MinotaurOnLucy t1_j6fpaoj wrote on January 30, 2023 at 12:26 AM

Reply to comment by suflaj in Why did the original ResNet paper not use dropout? by V1bicycle

Don’t they have two different purposes? As I understand it: The batchnorm is used to maintain activations along deep neural networks so that non linear activations do not kill the neurons whose probability distributions would have flattened out while a dropout is only meant to train a network uniformly to prevent overfitting.

suflaj t1_j6frxhe wrote on January 30, 2023 at 12:44 AM

They are both regularization techniques, so no, they have the same purpose.

XecutionStyle t1_j6ggq37 wrote on January 30, 2023 at 3:35 AM

BN is used to reduce covariate shift, it just happened to regularize. Dropout as a regularizing technique didn't become big before ResNet (2014 vs. 2015).

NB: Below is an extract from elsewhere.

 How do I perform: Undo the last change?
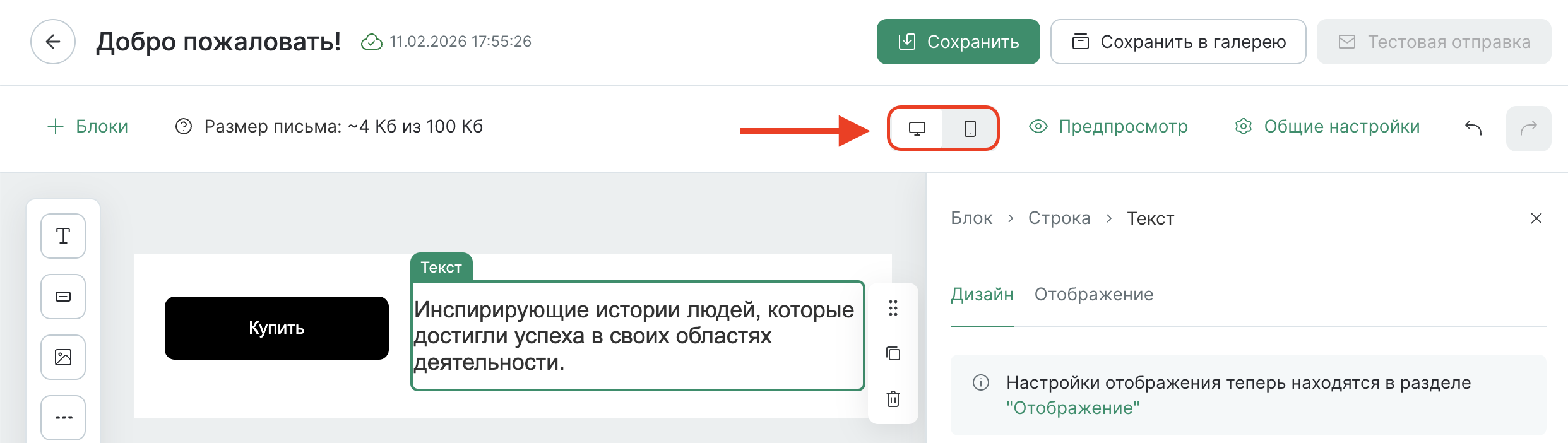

I doubt what you're saying is true, that they're effectively the same. Try putting one after the other to see the effect. Two drop-out layers or BN layers in contrast have no problem co-existing.

edit: sorry what I mean is the variants of drop-out that work with CNNs (that don't have detrimental effects) haven't existed then.

suflaj t1_j6hfkdj wrote on January 30, 2023 at 10:09 AM

> BN is used to reduce covariate shift, it just happened to regularize.

The first part was hypothesized, but not proven. It is a popular belief, like all other hypotheses why BN works so well.

> Dropout as a regularizing technique didn't become big before ResNet (2014 vs. 2015).

What does becoming big mean? Dropout was introduced in 2012 and used ever since. It was never big in the sense that you would always use it.

It is certainly false that Dropout was used because of ResNets or immediately after them for CNNs, as the first paper proving that there is benefit in using Dropout for convolutional layers was in 2017: https://link.springer.com/chapter/10.1007/978-3-319-54184-6_12

> I doubt what you're saying is true, that they're effectively the same.

I never said that.